A group of about 15 students gathered outside the Bernstein-Marcus Administration Center this Thursday, in protest of Brandeis’ policy of executive compensation.
The controversial policy, recently widely revealed in The Boston Globe, has drawn criticism for being the basis of the continued payment of former Brandeis president Jehuda Reinharz, who received $4.9 million of deferred compensation this January, a sum including $811,000 for untaken sabbaticals. Reinharz also receives $287,500 (which drops to $180,000 this July) per year in salary for his work as part-time president emeritus of Brandeis, though Reinharz is rarely on campus.
An alumni-generated petition against the policy garnered over 1,600 signatures last fall, but Thursday’s protest was the first example of on-campus resistance. The protest was organized by four Brandeis undergraduate students.
“It is completely ridiculous to give so much money to someone who is barely here after [the university] voted to raise tuition by [a proposed] four percent,” Aaren Weiner ’16, one of the event’s organizers, told The Hoot in an interview. “There’s no reason that money shouldn’t go to something like financial aid.”
The idea of a protest was first discussed by Weiner and fellow sophomore Elaine Mancini several weeks ago. “We met up and wanted to come up with a way to really show [the administration] that we, the students, are not OK with this,” said Mancini in an interview. “So a protest was always the main idea because it’s the most straightforward.”
Weiner and Mancini planned the protest with fellow students Guy Mika ’17 and Joy Brenner-Letich ’16, and all four served as hosts on a Facebook event created on Feb. 5. Once the time of the protest arrived, the students braved fierce snowfall and wind speeds for several hours to make their voices heard, carrying signs and chanting loudly.
“Brandeis fully supports students’ right to protest,” wrote Brandeis Senior Vice-President for Communications Ellen de Graffenreid in an email to The Hoot. “Brandeis University encourages debate, discussion and frank exchange of conflicting views.”
De Graffenreid also reiterated the university’s current commitment to full transparency about the compensation policy with the board of trustees and “equity at the university and public confidence as factors to be considered” when the university sets compensation rates. This March, the Board Chair is expected to make his first report to Brandeis faculty on executive compensation.
The report will be “part of the University’s continuing efforts to ensure that executive compensation is fair, competitive, appropriate and consistent with the best interests of Brandeis University,” wrote de Graffenreid.

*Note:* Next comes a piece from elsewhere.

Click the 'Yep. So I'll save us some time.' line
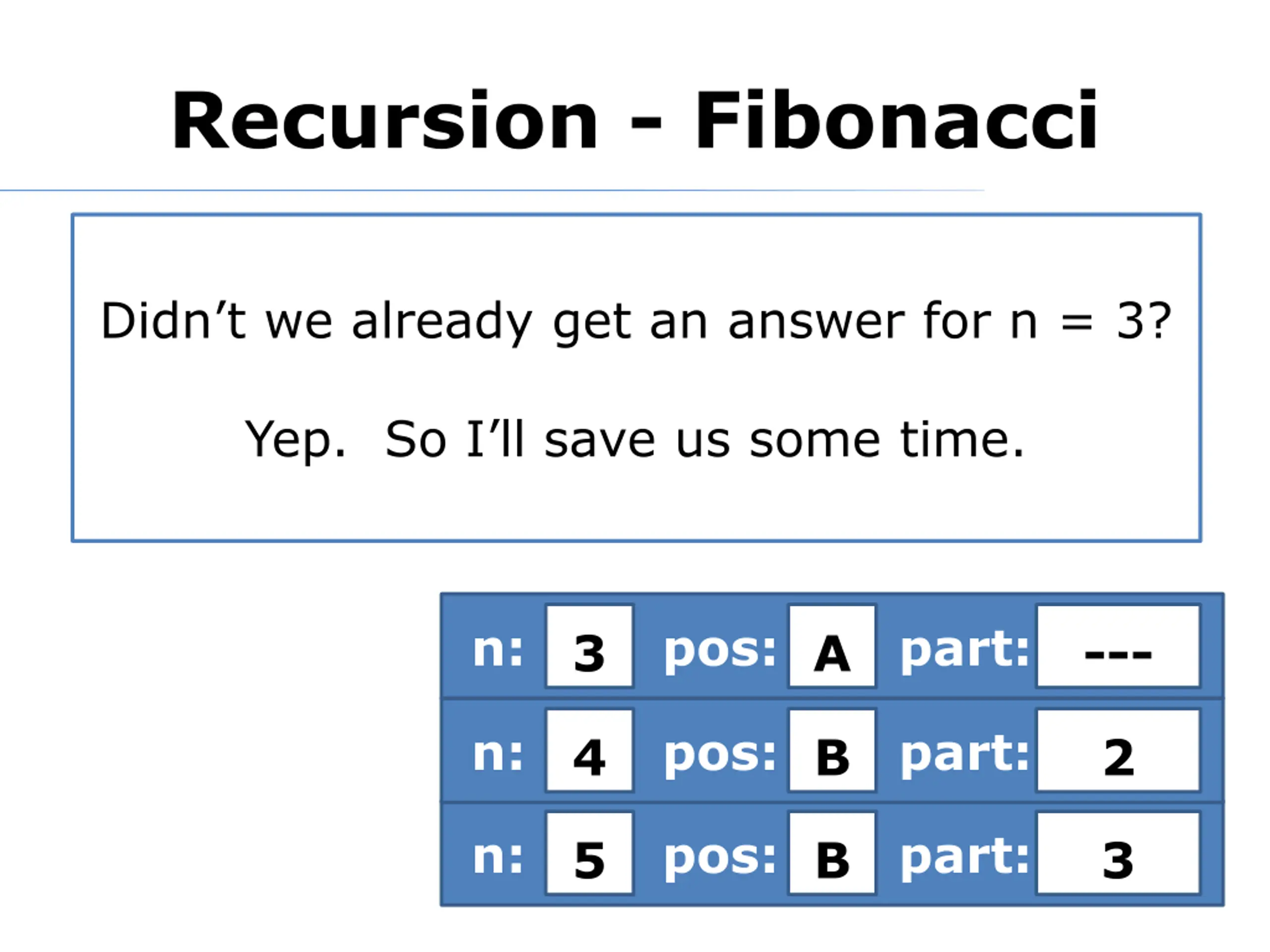The width and height of the screenshot is (1270, 952). point(635,440)
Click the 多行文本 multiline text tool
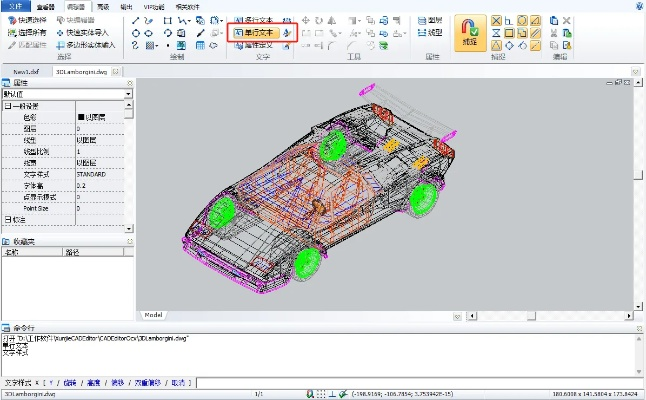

The compensation, however, still remains unjustified in the eyes of many students. “It doesn’t make sense that Reinharz and President Lawrence are receiving so much money while making it harder for the the rest of us to stay at Brandeis,” Weiner said. “I just don’t see how the school can justify the payment with social justice,” Mancini agreed. The two also said that this week’s protest was just the beginning and that more actions will happen after the February break.